School board officials work hard, and the work is not easy. But let’s be honest: their responsibilities are clear. They are elected to 1) meet children’s educational needs; 2) partner with parents to that end; and 3) help teachers navigate the challenges of today’s classrooms.
Sadly, Jefferson County Public Schools is 0 for 3.
We learned the score firsthand when my wife, Serena, went along on a multi-day school-sponsored trip to Philadelphia and Washington, D.C., with our 11-year-old daughter. On the first night, as students settled into their hotel rooms, Serena received a call from our little girl.
With a quiver in her voice, she told Serena that she had discovered that her bedmate was a boy and she didn’t know what to do.
We were shocked. Before the trip, we were assured that boys and girls would be roomed separately. The students were also told that boys were not even allowed on the girls’ floor without permission. No one told us our young daughter might be rooming and sharing a bed with a male student.
As a father, it made me feel helpless. You want to protect your child. To be there. To go get her. And you can’t do that when she’s over a thousand miles away.
Trying to figure out how our daughter was placed in such an uncomfortable position, we discovered that she wasn’t the only one.
Under the Jefferson County, Colorado school district’s (Jeffco) policy, students on school-sponsored trips aren’t roomed based on biological sex, but on “gender identity”—which Jeffco allows students to change at any time. Parents, though, aren’t told that an opposite-sex student might be changing clothes or sharing beds or shower facilities with their child on an overnight trip.
When Serena reported the issue to trip leaders, they asked our daughter to just switch beds in the same hotel room and pretend that she needed to do so to be near the air-conditioner—which was a lie.
When that didn’t work (because one of the other students offered to switch beds so the boy could remain with our daughter), they finally agreed to move the male student to a different room.
The whole situation was harmful and unnecessary, but that’s not all.
The school policy threatens children’s privacy and puts teachers in a difficult position, compelling them to keep some parents in the dark about what’s happening with their children. And it violates parents’ fundamental right to make informed decisions about their child’s upbringing, education, and privacy.
These kinds of things aren’t just happening to our family. We later learned of a sixth-grade boy who participated in one of Jeffco’s multi-day, overnight Outdoor Lab programs (which all 6th-grade students are expected to attend)—no cell phones allowed. The parents were assured their son would be sharing a cabin with other six-grade boys.
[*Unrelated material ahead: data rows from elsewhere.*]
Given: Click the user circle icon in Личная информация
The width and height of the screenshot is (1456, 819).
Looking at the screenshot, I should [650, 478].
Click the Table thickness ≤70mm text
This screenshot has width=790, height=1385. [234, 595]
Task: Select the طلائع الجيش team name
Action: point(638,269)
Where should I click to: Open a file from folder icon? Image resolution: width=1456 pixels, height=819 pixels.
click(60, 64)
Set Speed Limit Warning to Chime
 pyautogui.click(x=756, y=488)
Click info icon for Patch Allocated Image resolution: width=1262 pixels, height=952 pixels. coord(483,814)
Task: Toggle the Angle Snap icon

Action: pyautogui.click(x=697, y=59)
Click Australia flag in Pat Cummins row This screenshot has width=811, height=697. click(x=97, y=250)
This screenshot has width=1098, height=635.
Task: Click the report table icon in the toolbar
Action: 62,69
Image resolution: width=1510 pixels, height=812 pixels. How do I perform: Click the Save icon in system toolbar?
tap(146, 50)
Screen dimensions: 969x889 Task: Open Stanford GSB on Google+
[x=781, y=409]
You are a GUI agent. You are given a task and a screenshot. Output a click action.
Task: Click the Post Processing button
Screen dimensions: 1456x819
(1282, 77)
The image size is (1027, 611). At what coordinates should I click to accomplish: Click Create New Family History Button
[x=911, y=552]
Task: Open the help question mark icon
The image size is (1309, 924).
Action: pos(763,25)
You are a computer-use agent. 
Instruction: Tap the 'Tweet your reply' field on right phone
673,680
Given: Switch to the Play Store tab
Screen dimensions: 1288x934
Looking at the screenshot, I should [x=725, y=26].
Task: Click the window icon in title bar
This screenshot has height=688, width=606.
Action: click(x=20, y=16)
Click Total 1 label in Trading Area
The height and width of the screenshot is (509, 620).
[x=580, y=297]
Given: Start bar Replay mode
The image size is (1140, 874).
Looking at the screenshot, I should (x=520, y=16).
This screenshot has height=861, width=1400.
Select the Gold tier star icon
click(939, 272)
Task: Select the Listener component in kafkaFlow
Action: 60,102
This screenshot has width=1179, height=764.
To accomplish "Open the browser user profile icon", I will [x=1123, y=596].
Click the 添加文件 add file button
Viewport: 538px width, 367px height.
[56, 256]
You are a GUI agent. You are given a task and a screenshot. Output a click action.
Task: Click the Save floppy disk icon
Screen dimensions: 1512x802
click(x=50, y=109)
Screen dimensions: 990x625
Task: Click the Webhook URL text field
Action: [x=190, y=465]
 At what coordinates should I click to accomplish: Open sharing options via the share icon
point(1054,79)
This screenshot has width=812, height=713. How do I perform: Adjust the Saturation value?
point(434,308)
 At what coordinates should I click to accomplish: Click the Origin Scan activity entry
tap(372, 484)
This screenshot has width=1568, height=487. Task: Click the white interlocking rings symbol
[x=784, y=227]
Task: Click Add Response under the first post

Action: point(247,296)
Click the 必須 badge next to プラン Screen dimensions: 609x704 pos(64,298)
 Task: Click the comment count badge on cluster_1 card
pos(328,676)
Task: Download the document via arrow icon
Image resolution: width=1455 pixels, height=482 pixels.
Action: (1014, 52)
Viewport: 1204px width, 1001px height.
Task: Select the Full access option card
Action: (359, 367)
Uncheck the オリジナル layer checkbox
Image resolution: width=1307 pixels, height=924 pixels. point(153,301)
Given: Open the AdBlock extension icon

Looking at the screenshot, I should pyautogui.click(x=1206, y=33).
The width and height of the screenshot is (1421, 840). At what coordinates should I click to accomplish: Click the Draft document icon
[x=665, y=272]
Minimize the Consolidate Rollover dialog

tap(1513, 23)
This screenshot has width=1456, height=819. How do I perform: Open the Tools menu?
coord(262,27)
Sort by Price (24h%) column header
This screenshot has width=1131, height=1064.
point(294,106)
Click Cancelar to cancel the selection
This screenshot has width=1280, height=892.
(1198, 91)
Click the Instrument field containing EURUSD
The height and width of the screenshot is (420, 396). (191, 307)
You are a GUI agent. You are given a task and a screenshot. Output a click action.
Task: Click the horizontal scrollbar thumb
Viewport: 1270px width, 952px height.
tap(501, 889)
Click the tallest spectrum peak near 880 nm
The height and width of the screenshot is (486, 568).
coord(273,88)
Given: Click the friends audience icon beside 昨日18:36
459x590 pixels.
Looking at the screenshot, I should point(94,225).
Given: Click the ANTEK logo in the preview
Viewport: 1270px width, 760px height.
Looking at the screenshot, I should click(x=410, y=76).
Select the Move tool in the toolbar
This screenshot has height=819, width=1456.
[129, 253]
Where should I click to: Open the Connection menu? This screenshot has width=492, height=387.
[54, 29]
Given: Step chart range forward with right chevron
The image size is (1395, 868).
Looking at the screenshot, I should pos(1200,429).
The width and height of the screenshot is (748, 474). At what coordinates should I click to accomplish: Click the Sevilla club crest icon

But once in the mountains, with no way to contact their parents, the boys learned their assigned counselor was actually a female who identified as nonbinary. She slept in the cabin with the boys and monitored their showers. Needless to say, this made the boys very uncomfortable. The boy refused to shower during the trip. And he and other boys resorted to changing inside their sleeping bags.
For nearly two years now, parents have been expressing their concerns to Jeffco officials. The school board’s response has effectively been to shrug their shoulders—as if they don’t care (or can’t do anything).
Parents—not school officials—have the right to decide whether their child will share a bed or bedroom with the opposite sex. We have a right and a duty to protect our children’s care and privacy, and we can’t do that if we don’t have all the information we need.
That’s why we, along with three other families and the help of our attorneys at Alliance Defending Freedom, filed a federal lawsuit challenging the district’s policies—a case that is now before the Tenth Circuit Court of Appeals.
We’re simply asking that Jeffco include—not exclude—all parents and not penalize our families because of our religious beliefs. We’re asking that they protect the privacy of all students, not just some.
Together, we’re standing up for our parental rights and our children’s privacy. And we hope and pray for a decision that will help a lot of other families in the future. That decision can’t come soon enough.
Jeffco is failing to fulfill its responsibilities to families, parents, and teachers—and unfortunately, it’s our children who are paying the biggest price.